Data are not always in the most convenient form to work with and sometimes applying a transformation can help simplify analysis. Transformations can be applied to one attribute or to many. A simple example is given below. The curve on the left represents data captured during a testing process (in this case this curve is typical of the deceleration experienced by objects of different masses but with the same contact area being dropped and cushioned by a foam cushion). A simple data fit model of the behaviour is not apparent for the raw data as the shape is quite complex. However, by taking \(log_e\) of the x value, i.e. define \(x' = log_e(x)\), and replotting \((x',y)\) values the curve becomes similar in shape to a quadratic which is much easier to work with.
The \(log_e\) transform is also useful when working with distributions that have long tails, such as the one shown below-left. Applying the transform shortens the tail and makes the distribution appear more like a normal distribution.
Beware of applying statistical tests on the transformed data as they are not equivalent to statistical tests on the raw data! For example, if you apply \(x' = log_e(x)\) and find the mean of \(x'\), \(\overline{x'}\), then do the reverse transformation, \(x=e^{\overline{x'}}\), you will not recover the mean of the original data.
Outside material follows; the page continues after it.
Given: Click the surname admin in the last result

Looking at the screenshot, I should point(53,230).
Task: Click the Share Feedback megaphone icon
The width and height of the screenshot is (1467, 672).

Let X be a set of data points \( \{ x_1,x_2,\cdots,x_n \} \). The arithmetic mean of X, \(\overline{x}\), is given by $$ \overline{x} = \frac{1}{n}\sum_{i=1}^n x_i $$ Now construct the \(log_e\) transformed set of data points, X'\( =\{ x_1', x_2', \cdots,x_n' \} \) where \( x_i' = log_e(x_i)\). The arithmetic mean of X', \(\overline{x'}\), is given by \begin{aligned} \overline{x'} &= \frac{1}{n}\sum_{i=1}^n x_i' \\ &= \frac{1}{n}\sum_{i=1}^n log_e{x_i} \\ &= \frac{1}{n} log_e \left( \prod_{i=1}^n x_i\right) \\ &= log_e \left( \prod_{i=1}^n x_i\right)^{\frac{1}{n}} \end{aligned} Raising \(e\) to the power of both sides, $$e^{\overline{x'}} = \left( \prod_{i=1}^n x_i\right)^{\frac{1}{n}},$$ i.e. the inverse transform of \(\overline{x'}\) is not the arithmetic mean of X, instead it is the geometric mean of X. Any statistical tests you perform that are related to the arithmetic mean in the transformed data will be tests on the geometric mean in the raw data, and these are very different. Consider the set:

X \(= \{1,1,1,1,1,2,2,2,2,2,3,3,3,3,4,4,4,4,4,5 \}\).

The arithmetic and geometric means of X are 2.6 and 2.271 respectively. Now consider the set

Y \(= \{1,1,1,1,1,2,2,2,2,2,3,3,3,3,4,4,4,4,4,1000 \}\).
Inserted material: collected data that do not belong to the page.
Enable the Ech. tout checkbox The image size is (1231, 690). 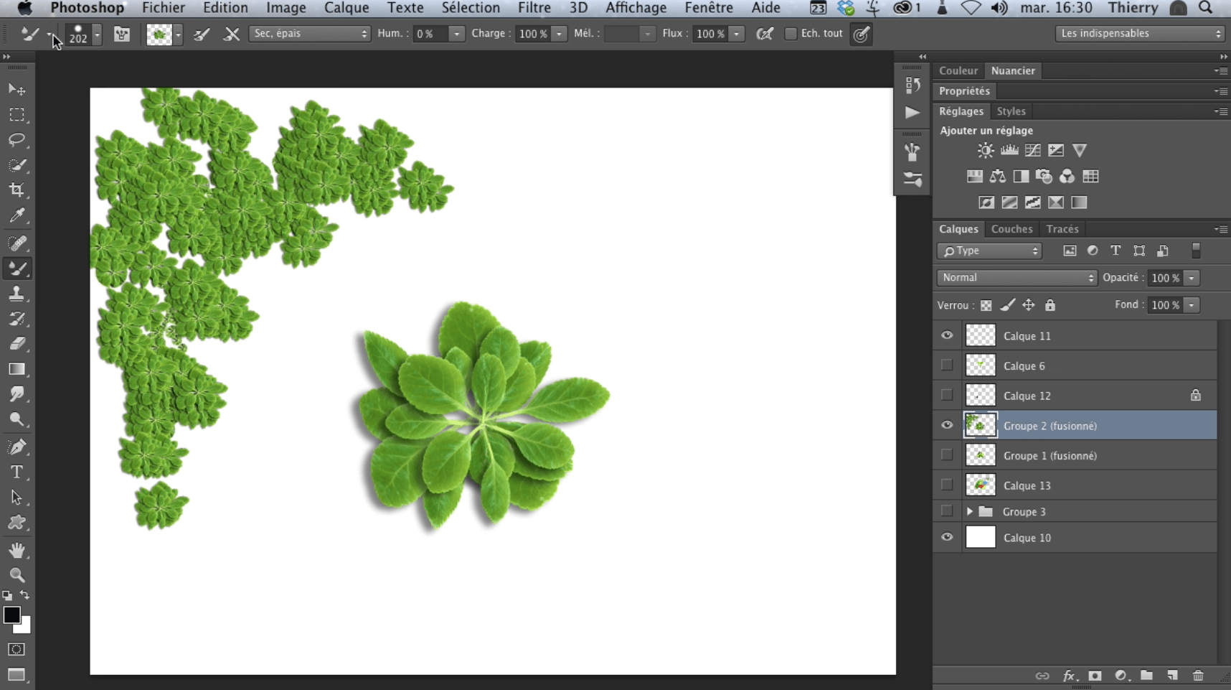coord(791,34)
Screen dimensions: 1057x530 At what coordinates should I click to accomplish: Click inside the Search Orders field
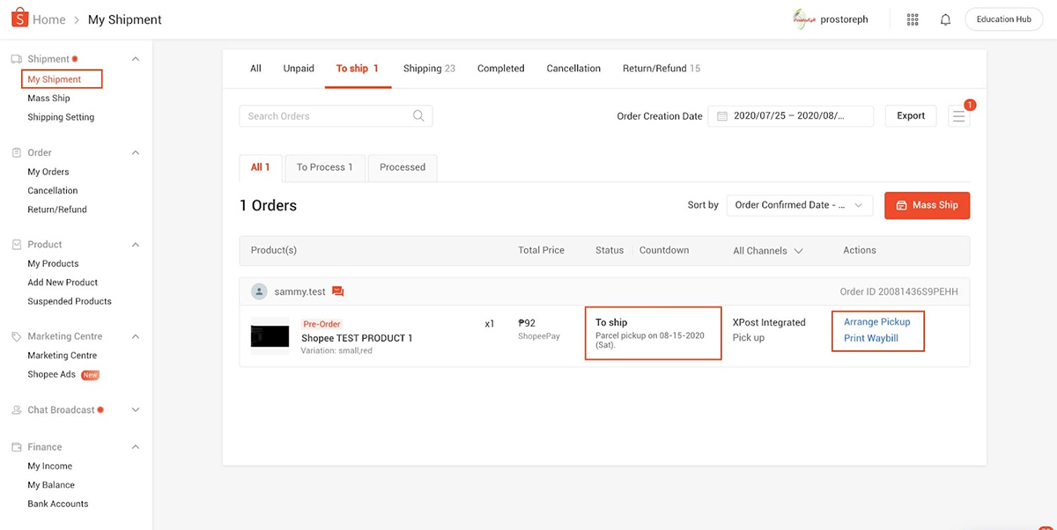pos(326,115)
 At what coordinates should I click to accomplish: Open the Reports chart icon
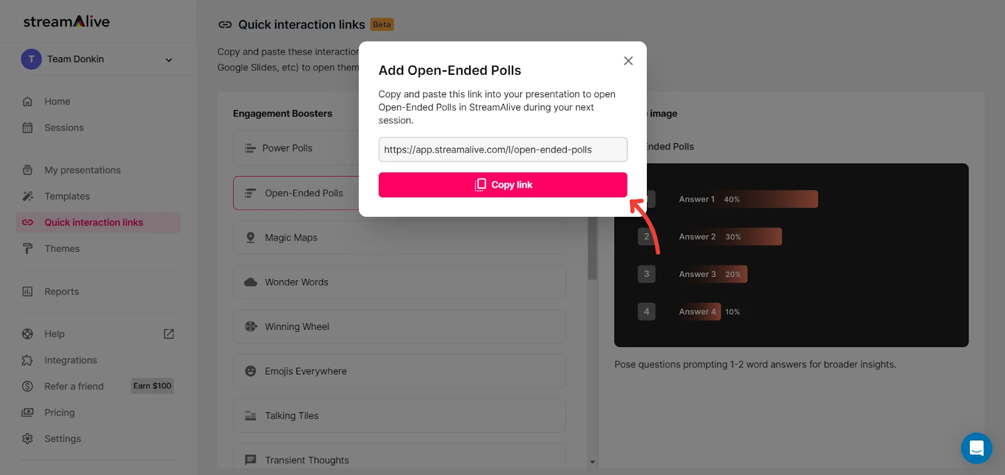[x=28, y=292]
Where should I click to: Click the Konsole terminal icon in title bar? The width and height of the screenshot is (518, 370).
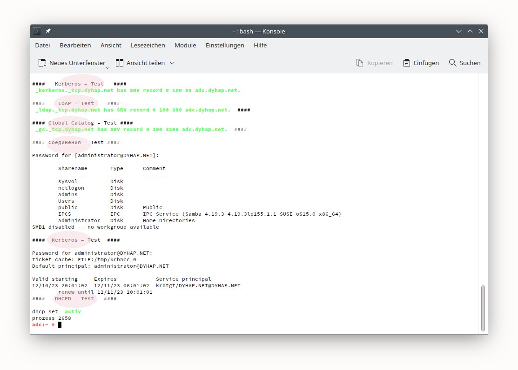37,31
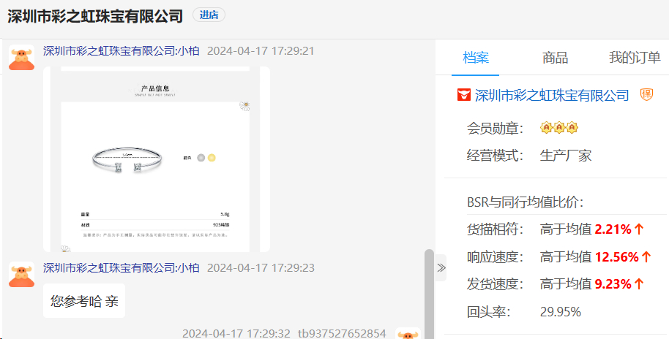Collapse the side panel with double-chevron arrow
This screenshot has width=669, height=339.
[441, 267]
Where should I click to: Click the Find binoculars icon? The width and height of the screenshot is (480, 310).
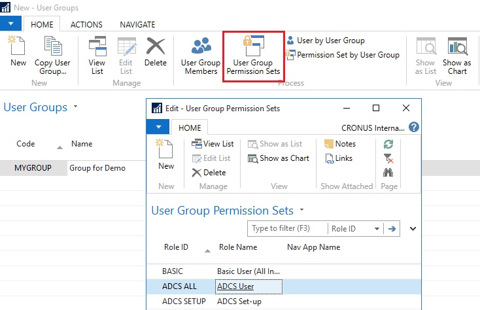pyautogui.click(x=388, y=173)
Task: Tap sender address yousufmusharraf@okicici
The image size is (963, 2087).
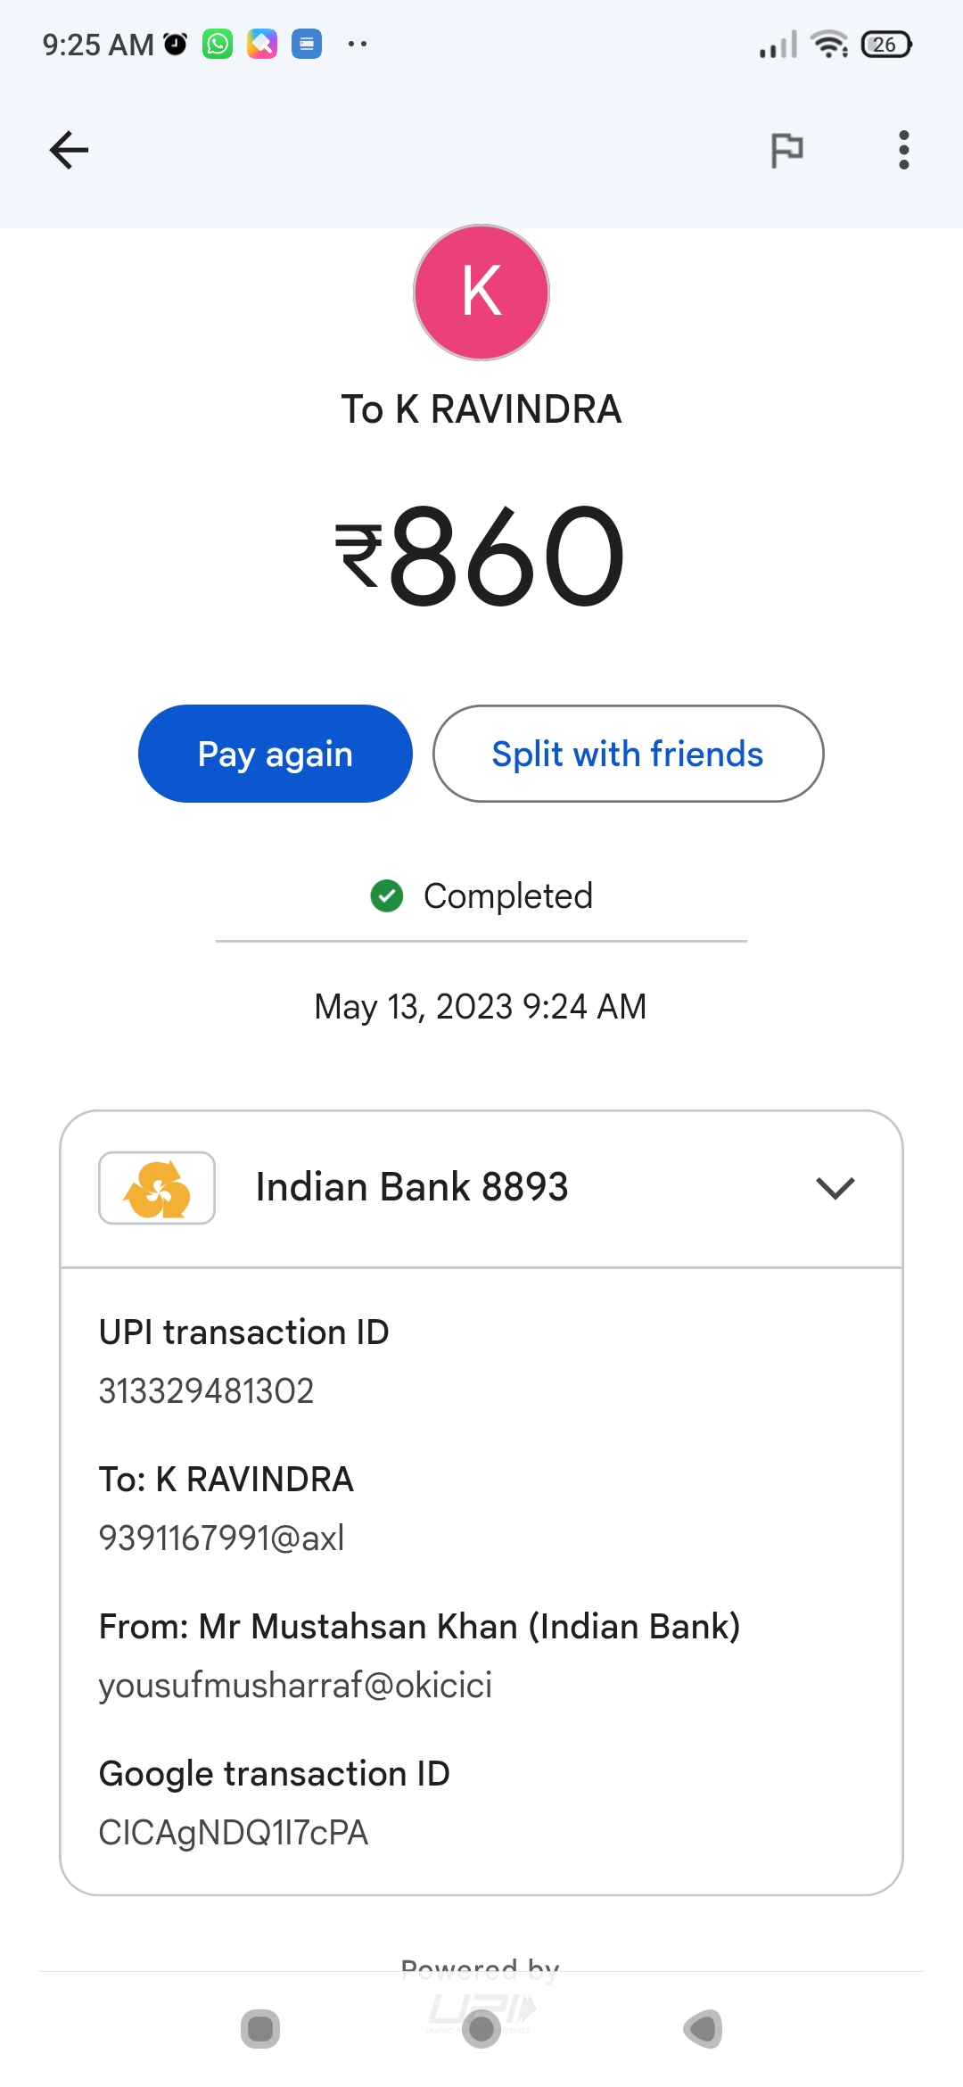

The arithmetic and geometric means of Y are 52.35 and 2.959 respectively. Notice how the arithmetic mean is much more sensitive to high skews in the distribution than the geometric mean is.

Taking logs is not the only transformation that can be applied. Others include translations, scaling, rotations, etc. Translations and rotations form an important set of transformations as they allow data to be aligned with the axes in such a way that the axes are along the "principal components" of the data. This is principal component analysis (PCA). First the data are centred so that the mean along any feature axis is zero. The data are then rotated so that the largest variances are aligned with the axes. One great benefit of PCA is that the alignments are constructed in decreasing order of data variance. This means that all the important information could be captured by the first \(p\) of \(N\) components, where \(p\) may be very much smaller than \(N\). This results in a reduction of dimensionality and subsequent data analysis is simplifed.

The interactive element below shows the PCA process for a simple set of data where each element has two attributes.

Notice how, in the above, the final result of the translation and rotation allows for the essential variation in the data to be captured by only the transformed \(x\) value. This would indicte that, say a decision tree or K-means analysis, could be performed in one dimension instead of two.